PROJET. Pour la première fois de sa jeune histoire, le concours Réinventer Paris 2 a désigné des riverains comme lauréats d'un de ses projets. Dans une ancienne station de pompage d'Auteuil, trois habitants du 16e arrondissement ont décidé de proposer leur copie : l'Usine des cinq sens.

Géraldine Mézières, porteuse du projet, est toujours "sur un petit nuage", tandis que l'architecte Françoise Raynaud cherche encore la date à laquelle l'équipe pourra sabrer le champagne. Le 15 janvier dernier, la maire de Paris Anne Hidalgo et son adjoint à l'urbanisme Jean-Louis Missika annonçaient les 20 lauréats de la deuxième édition de Réinventer Paris, dont l'Usine des cinq sens.

 

Une première pour Géraldine Mézières et ses deux autres associés, peu familiers de la maîtrise d'ouvrage, mais aussi pour la Ville de Paris qui primait pour la première fois un collectif de riverains.

 

Venue du monde du design et du parfum, Géraldine Mézières a le 16e arrondissement pour lieu de vie et de travail. "Ma tante habite juste en face de l'usine de pompage, c'est un lieu que je connais depuis 40 ans et je trouvais dommage qu'il soit caché par un mur, qui le masquait et qui ajoutait au côté 'no mans land' de l'avenue de Versailles", confie-t-elle.

 

Le site ayant été proposé par la Ville de Paris, Géraldine Mézières et ses deux acolytes décident de candidater et rédigent, en 3 pages, "le rêve que l'on se faisait de ce lieu". Sélectionnée au premier tour, l'ébauche textuelle de l'Usine des cinq sens cherche désormais l'architecte qui lui donnera corps.

 

Conserver l'architecture

 

"Nous ne connaissions, a priori, pas d'architectes. Une collaboratrice m'avait dit qu'elle était amie avec une architecte qui réalisait plutôt des tours, et un de mes associés s'était fait conseiller un cabinet d'architecture.
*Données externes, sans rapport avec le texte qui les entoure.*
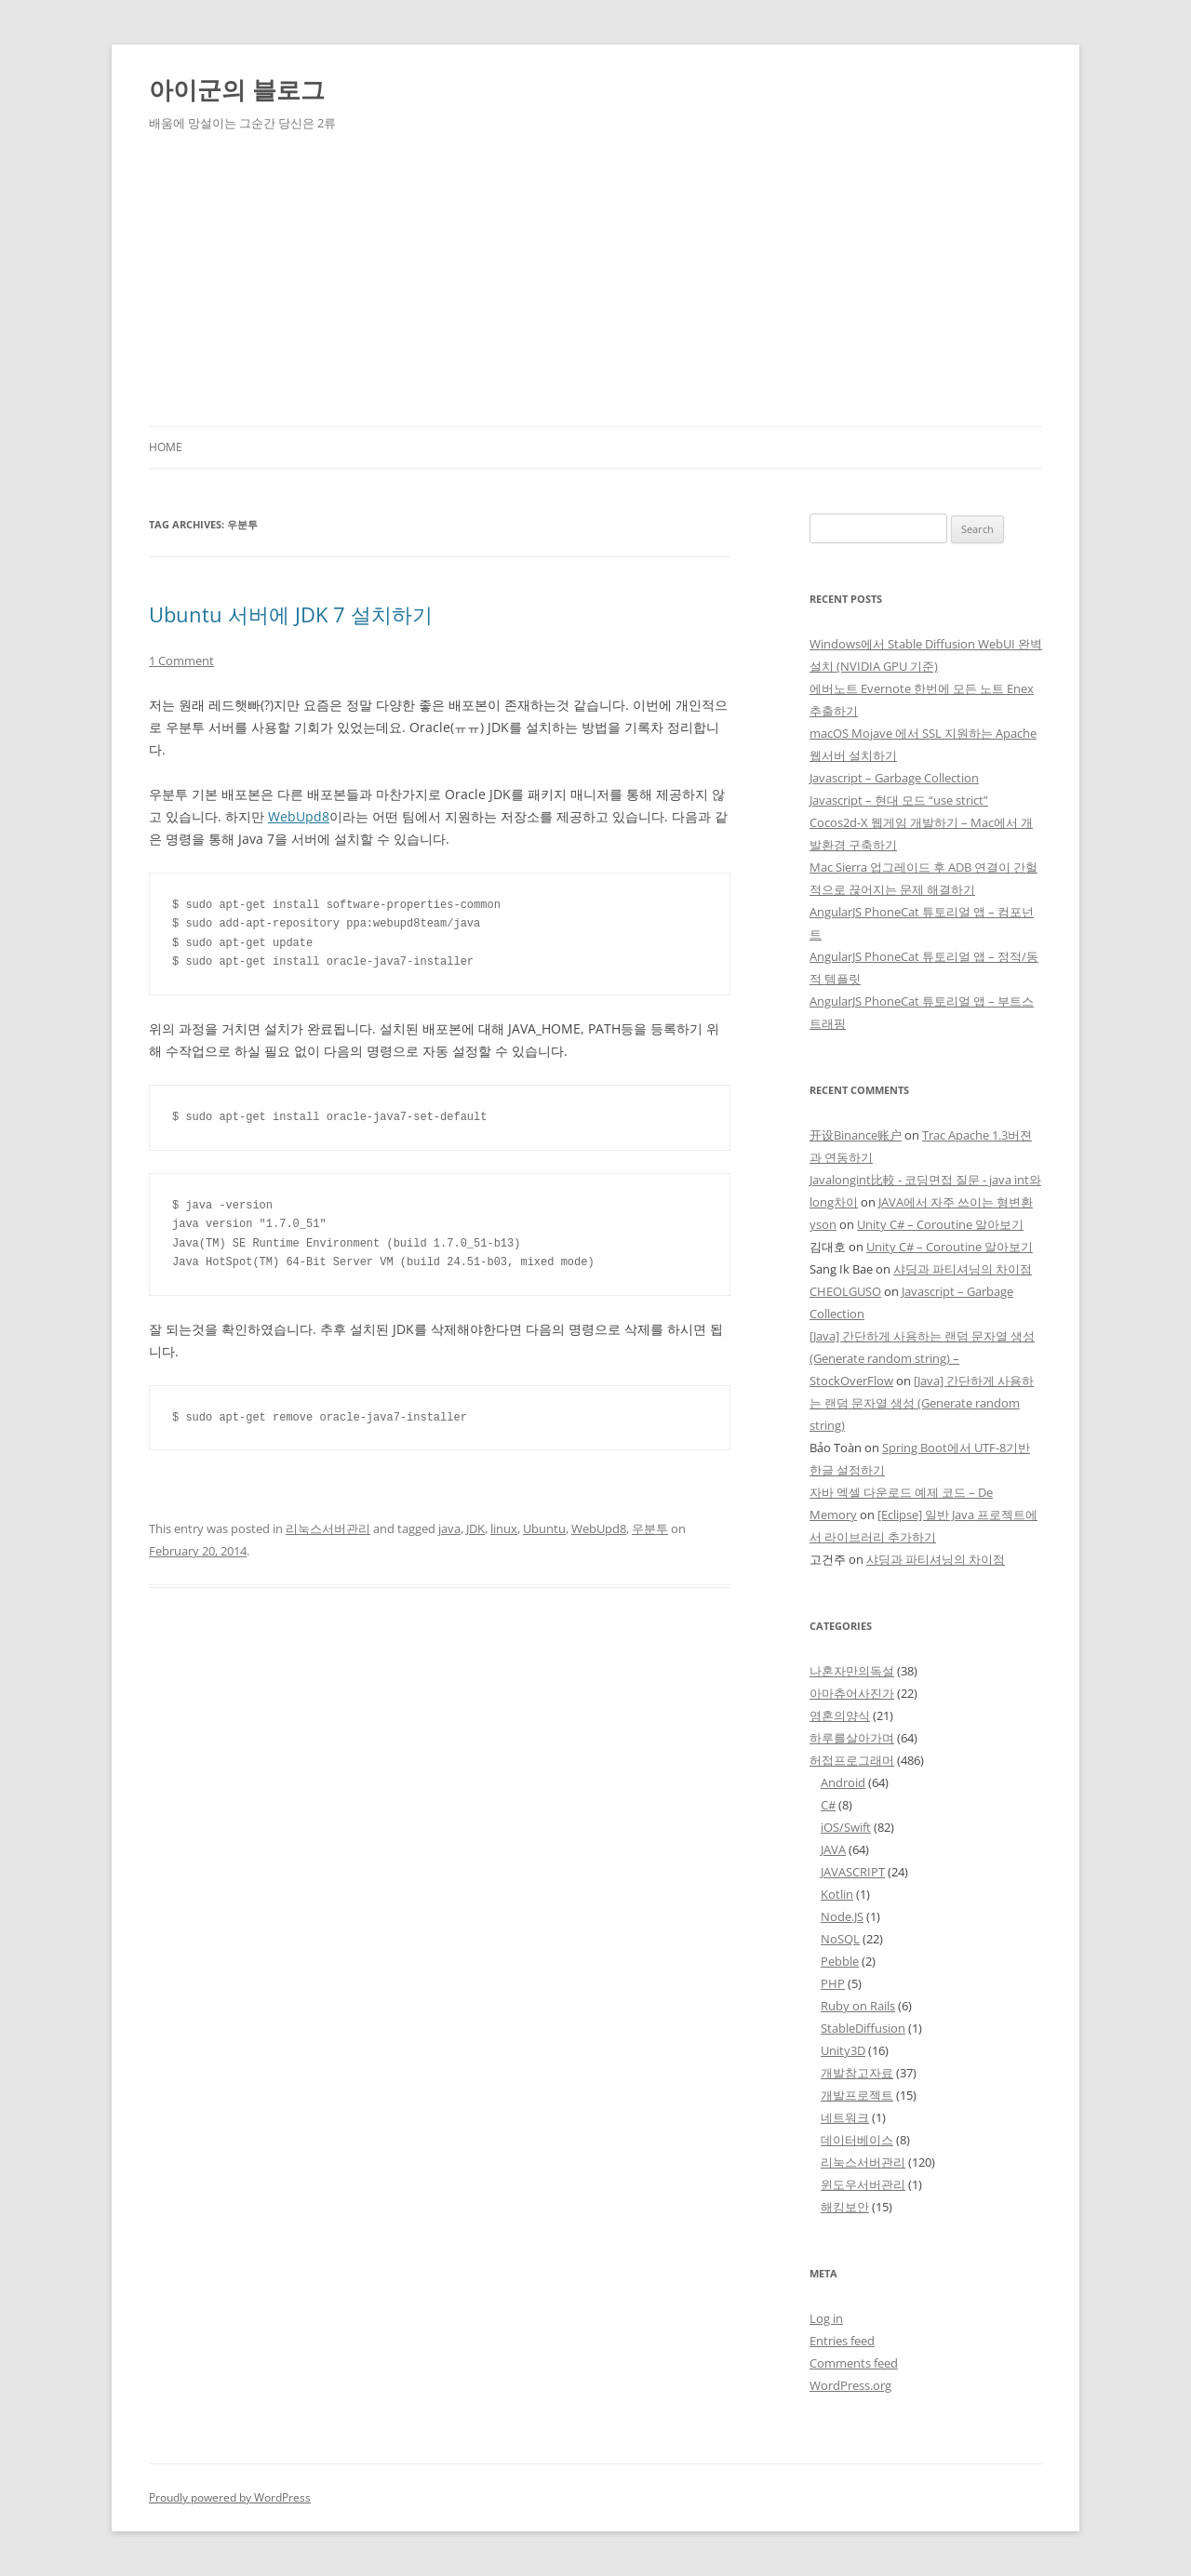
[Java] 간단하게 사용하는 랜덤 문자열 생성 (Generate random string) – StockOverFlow (922, 1358)
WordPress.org (850, 2385)
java (449, 1528)
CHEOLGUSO (845, 1291)
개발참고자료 (857, 2072)
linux (503, 1528)
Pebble (840, 1961)
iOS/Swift (846, 1827)
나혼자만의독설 (852, 1670)
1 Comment (181, 660)
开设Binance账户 (856, 1135)
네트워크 (845, 2117)
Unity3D (843, 2050)
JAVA (833, 1849)
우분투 (650, 1528)
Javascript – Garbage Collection (894, 777)
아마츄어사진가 (852, 1693)
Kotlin (837, 1894)
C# (828, 1804)
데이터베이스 (857, 2139)
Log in (826, 2318)
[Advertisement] (595, 286)
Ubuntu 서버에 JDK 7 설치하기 (291, 614)
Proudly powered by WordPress (230, 2497)
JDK (475, 1528)
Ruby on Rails (858, 2005)
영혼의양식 (840, 1715)
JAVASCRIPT (853, 1871)
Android (843, 1782)
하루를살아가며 (852, 1737)
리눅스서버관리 (328, 1528)
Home (165, 447)
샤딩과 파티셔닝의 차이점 (962, 1269)
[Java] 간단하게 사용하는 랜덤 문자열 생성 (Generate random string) (922, 1403)
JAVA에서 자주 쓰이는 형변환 (955, 1202)
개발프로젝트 (857, 2095)
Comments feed (854, 2363)
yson (823, 1224)
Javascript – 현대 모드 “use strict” (899, 800)
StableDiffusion (863, 2028)
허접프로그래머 (852, 1760)
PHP (833, 1983)
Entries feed (842, 2340)
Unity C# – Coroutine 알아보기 (940, 1224)
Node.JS (842, 1916)
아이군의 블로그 (237, 89)
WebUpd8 (298, 816)
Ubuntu (544, 1528)
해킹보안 (845, 2206)
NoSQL (840, 1938)
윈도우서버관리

Il s'agissait en fait de la même architecte", se rappelle, amusée, la porteuse du projet. "Un alignement des planètes", illustre quant à elle Françoise Raynaud, l'architecte en question et fondatrice de l'agence Loci Anima.

 

Françoise Raynaud se trouve quelque peu "hors de sa zone de confort" face à cette organisation nouvelle et la communication avec des riverains qui maîtrisent peu le jargon architectural. Mais pour cette chantre de la synesthésie dans l'architecture comme dans la ville, "je trouvais enfin un programme qui permettait de faire un manifeste autour de ces idées".

 

Une fois les rêves confrontés aux contraintes techniques de l'édifice et sa viabilité économique, la maîtrise d'ouvrage décide de "conserver l'architecture, les perspectives et les dimensions", de l'usine aux façades en brique et son squelette ferreux typique du début du XXe siècle où il a été bâti.

 

Condition sine qua non à l'attribution du site par la Ville de Paris, la rentabilité de l'Usine des cinq sens doit être assurée par une auberge de jeunesse, des lieux de restauration et des espaces évènementiels. Ayant aussi vocation à être ouvert sur le quartier et ses habitants, l'ancienne usine accueillera une place de marché bio et locavore, des jardins partagés, des ruchers et un pavillon des cinq sens proposant la création d'un parfum ou d'un instrument de musique.

 

"Autre élément auquel je tenais beaucoup dans le dossier, un bal du dimanche intergénérationnel animé par les musiciens du quartier", ajoute Géraldine Mézières.

 

Péristyle

 

Prônant "la générosité réciproque" et "la politesse urbaine", Françoise Raynaud a conçu un péristyle en verre et bois comme l'une des pièces maîtresses du futur lieu, qui atténuera les nuisances sonores sans bunkeriser le site. Lors des concertations menées par les trois riverains auprès de leurs voisins, le bruit constituait la principale inquiétude, dans ce site qui sera ouvert de 8h à 22h.

 

Usine des cinq sens
usine des cinq sens © Loci Anima/Grenade

 

Pionniers de ce type de projet de mutation à grande échelle, Géraldine Mézières et ses associés font encore figure d'exception en tant qu'entrepreneurs ayant mis leurs propres fonds dans ce projet, même si un recours à des subventions de la Banque des territoires ou de la BPI serait "tout à fait possible" selon Géraldine Mézières.

 

Quant à la fabrique technique du projet, cette dernière évoque l'absolue nécessité de "s'entourer très vite de professionnels, architectes et bureaux d'études qui analysent le site et sa constructibilité, et un économiste, compte tenu de cette aventure financièrement très importante". Mais en matière de programmation, l'architecte Françoise Raynaud réfute l'idée qu'il faudrait "être spécialiste" pour se lancer dans une telle aventure, mais qu'il "suffit de vivre sa ville".